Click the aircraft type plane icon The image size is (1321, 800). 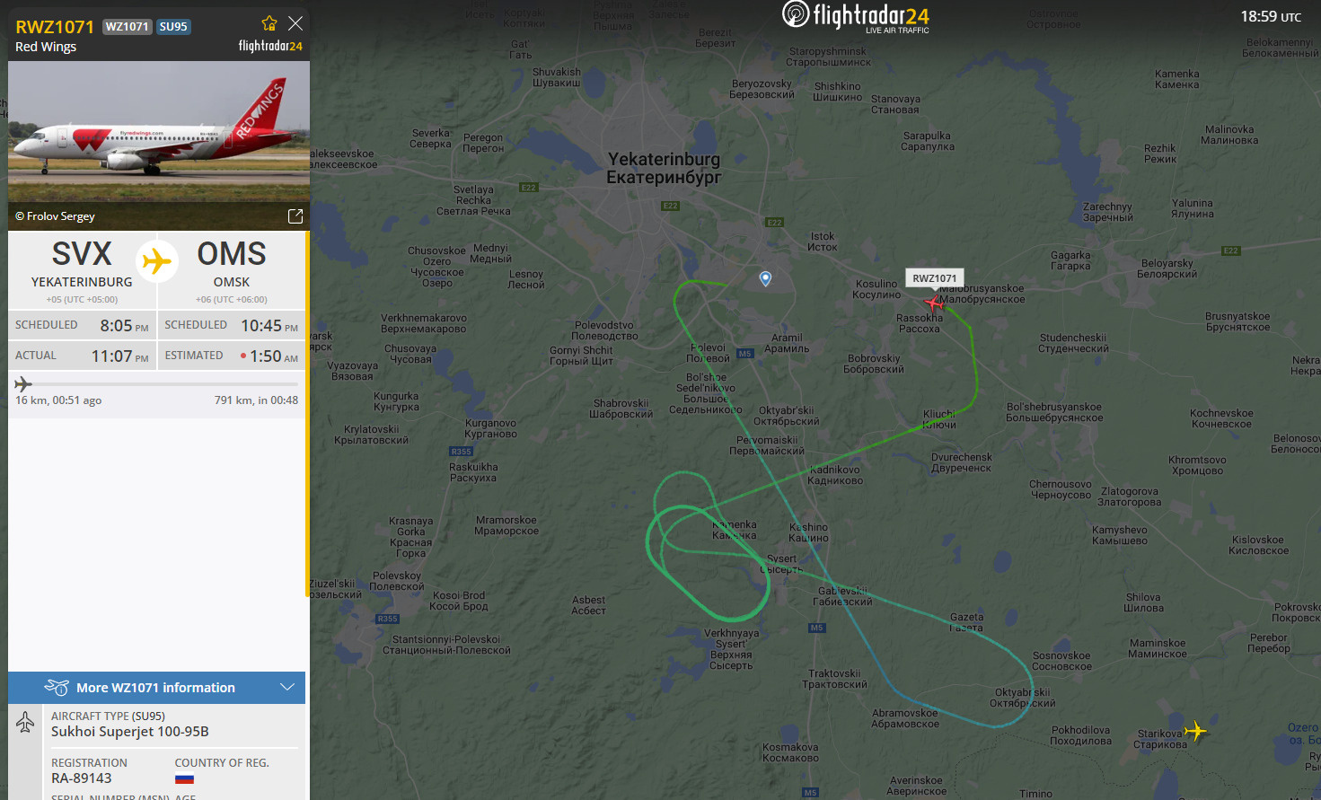click(25, 722)
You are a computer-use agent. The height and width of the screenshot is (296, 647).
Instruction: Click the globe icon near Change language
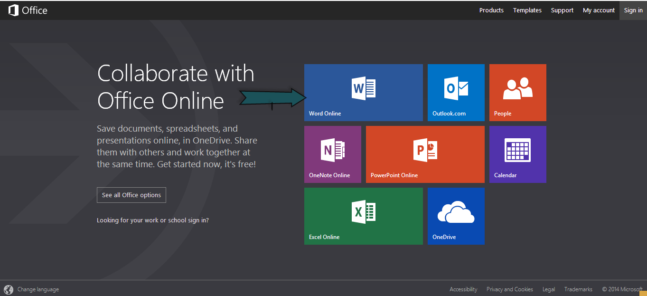click(9, 289)
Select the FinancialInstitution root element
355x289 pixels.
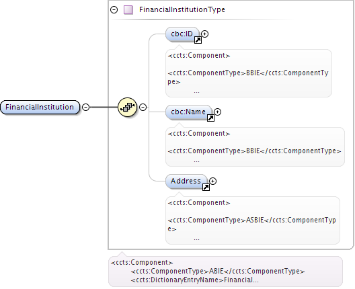pyautogui.click(x=40, y=107)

════════════════════

» Task to carry out
An exact copy of the lines from the one with "You are a computer-use" through the last line of the records, inclusive, is required, with all pictures left out.

» Answer to this task
You are a computer-use agent. The height and width of the screenshot is (296, 647).
Instruction: Click the globe icon near Change language
click(9, 289)
Select the FinancialInstitution root element
355x289 pixels.
pyautogui.click(x=40, y=107)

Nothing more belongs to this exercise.